## Set exercise
Retype every line of the items below word for word, leaving the pictures out.

## Material provided

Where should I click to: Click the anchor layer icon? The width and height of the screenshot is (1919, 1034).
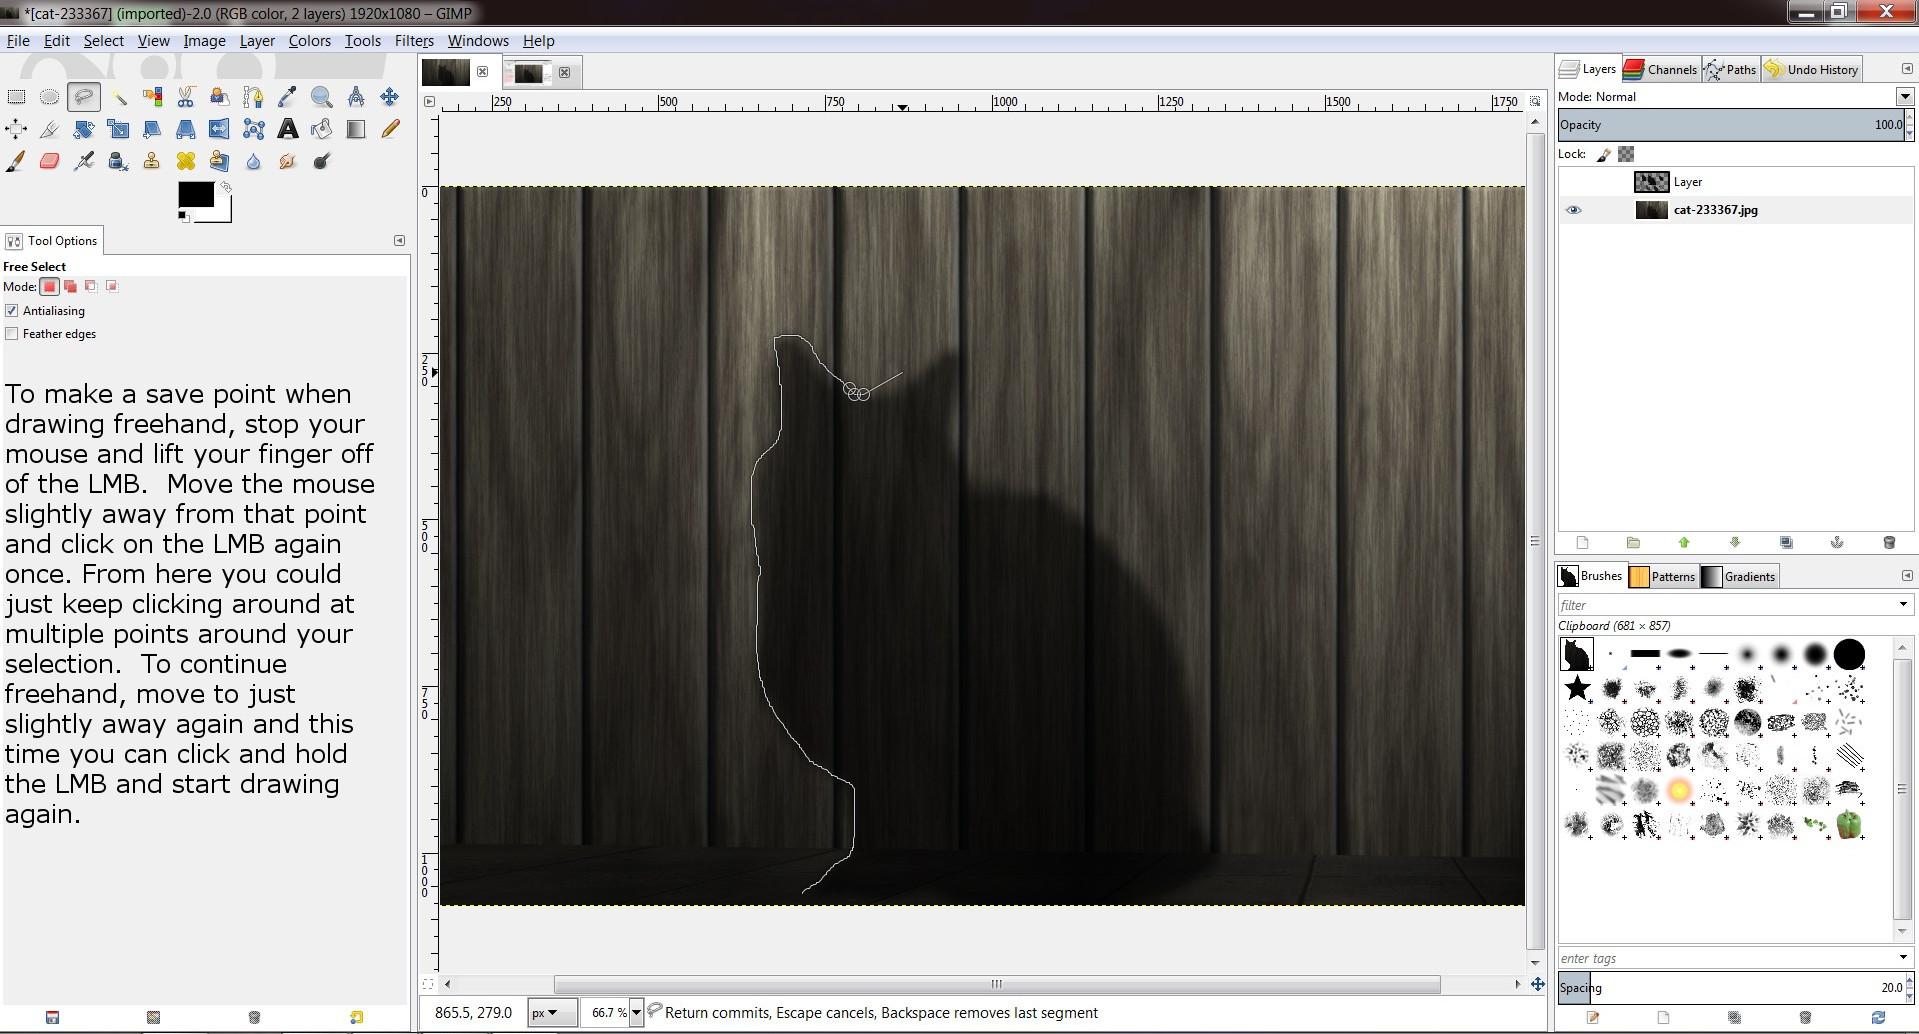(x=1837, y=542)
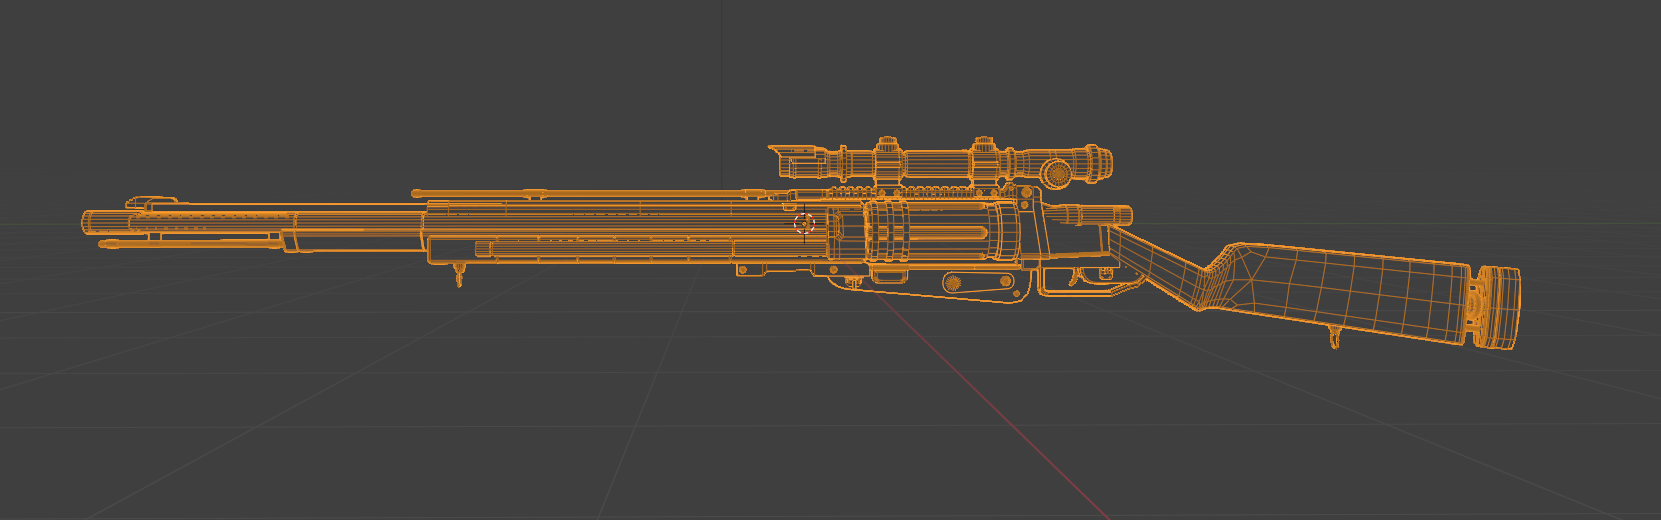Select the front scope mount ring
Viewport: 1661px width, 520px height.
888,161
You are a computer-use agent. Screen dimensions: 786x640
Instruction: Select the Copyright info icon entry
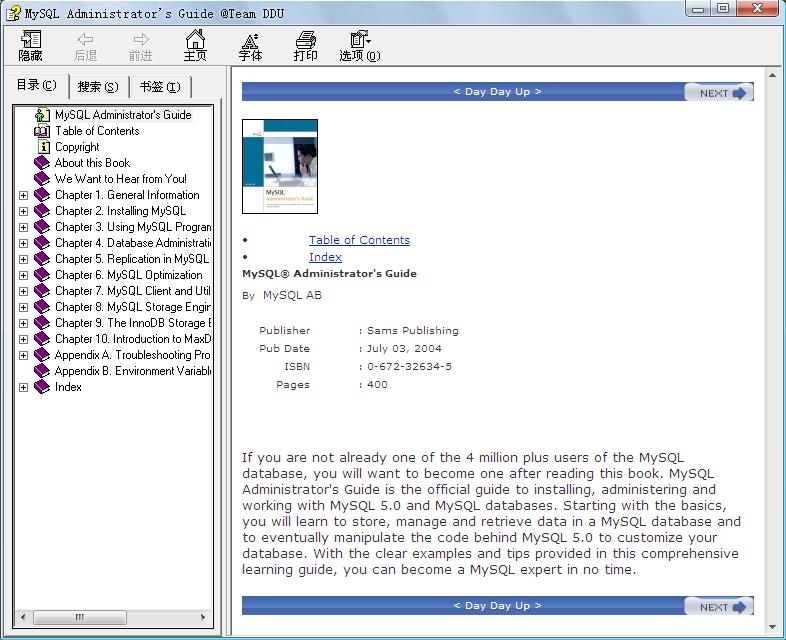pyautogui.click(x=76, y=147)
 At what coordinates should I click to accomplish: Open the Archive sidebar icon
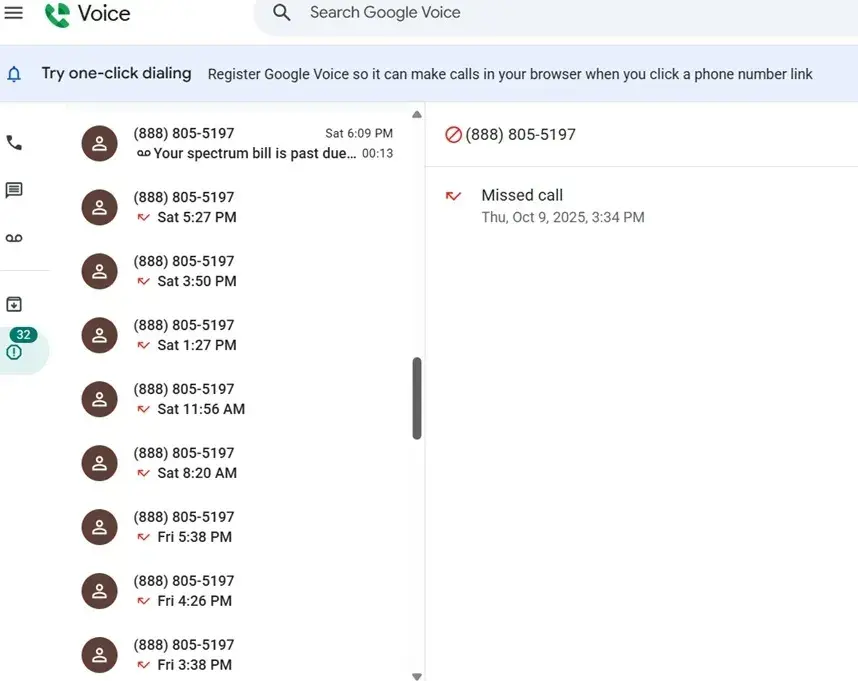point(14,304)
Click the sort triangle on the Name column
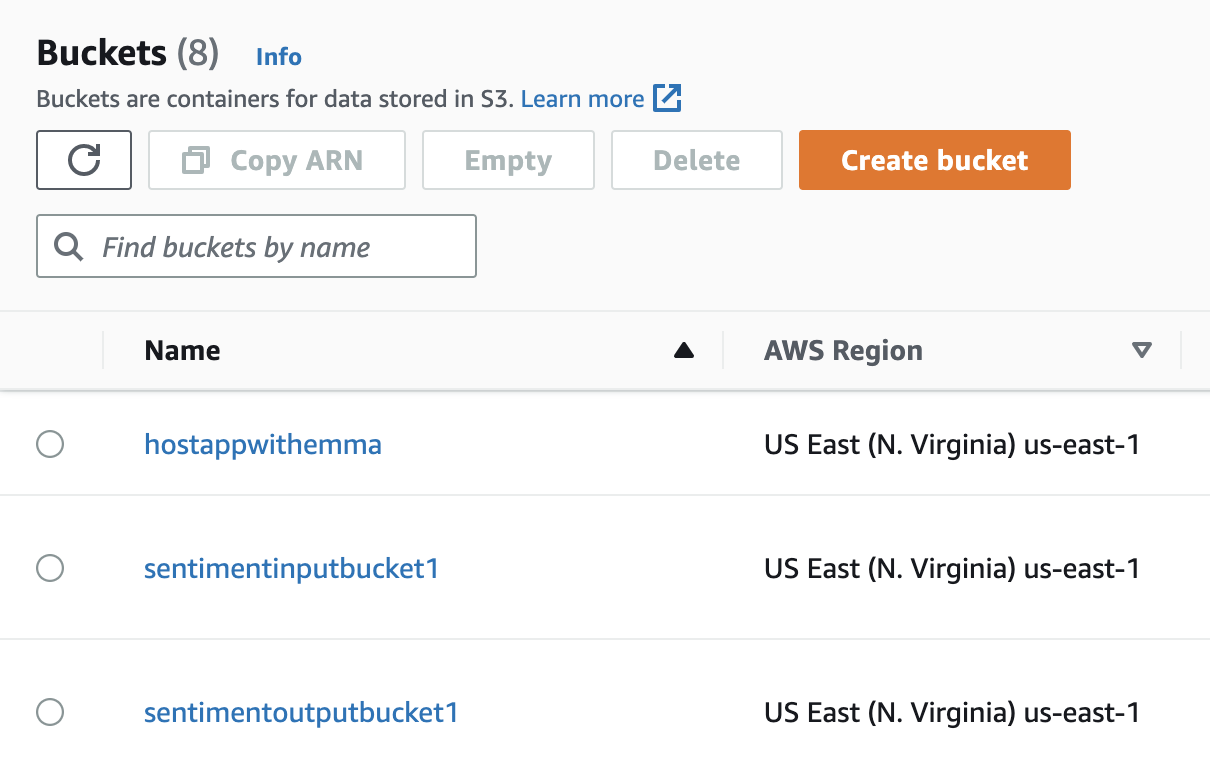This screenshot has width=1210, height=776. [x=683, y=350]
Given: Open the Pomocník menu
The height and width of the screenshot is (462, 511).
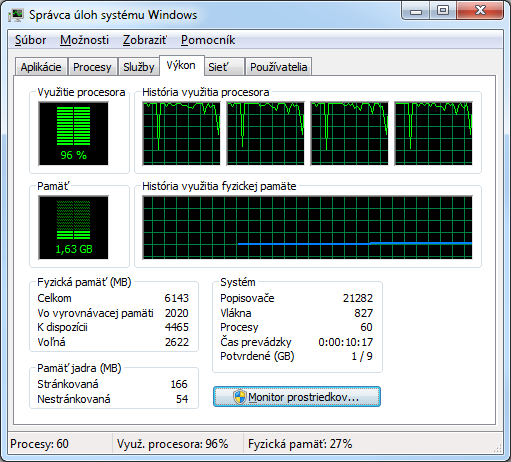Looking at the screenshot, I should [x=208, y=40].
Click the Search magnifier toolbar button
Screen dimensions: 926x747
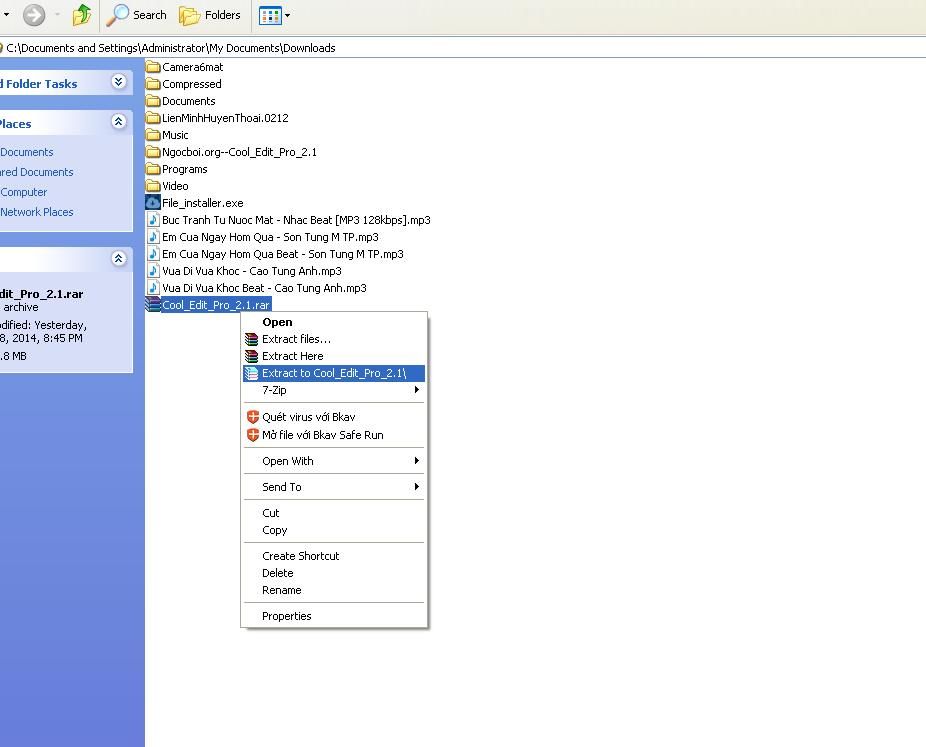pos(137,15)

## Solution for this task
Where should I click to: Click the anchor layer icon? The width and height of the screenshot is (1919, 1034).
(x=1837, y=542)
Select the front scope mount ring
Viewport: 1661px width, 520px height.
888,161
You are a computer-use agent. Screen dimensions: 786x640
Instruction: Select the Copyright info icon entry
pyautogui.click(x=76, y=147)
 At what coordinates should I click to accomplish: Open the Archive sidebar icon
point(14,304)
Click the sort triangle on the Name column
This screenshot has width=1210, height=776. [x=683, y=350]
Given: Open the Pomocník menu
The height and width of the screenshot is (462, 511).
Looking at the screenshot, I should [x=208, y=40].
Click the Search magnifier toolbar button
Screen dimensions: 926x747
pos(137,15)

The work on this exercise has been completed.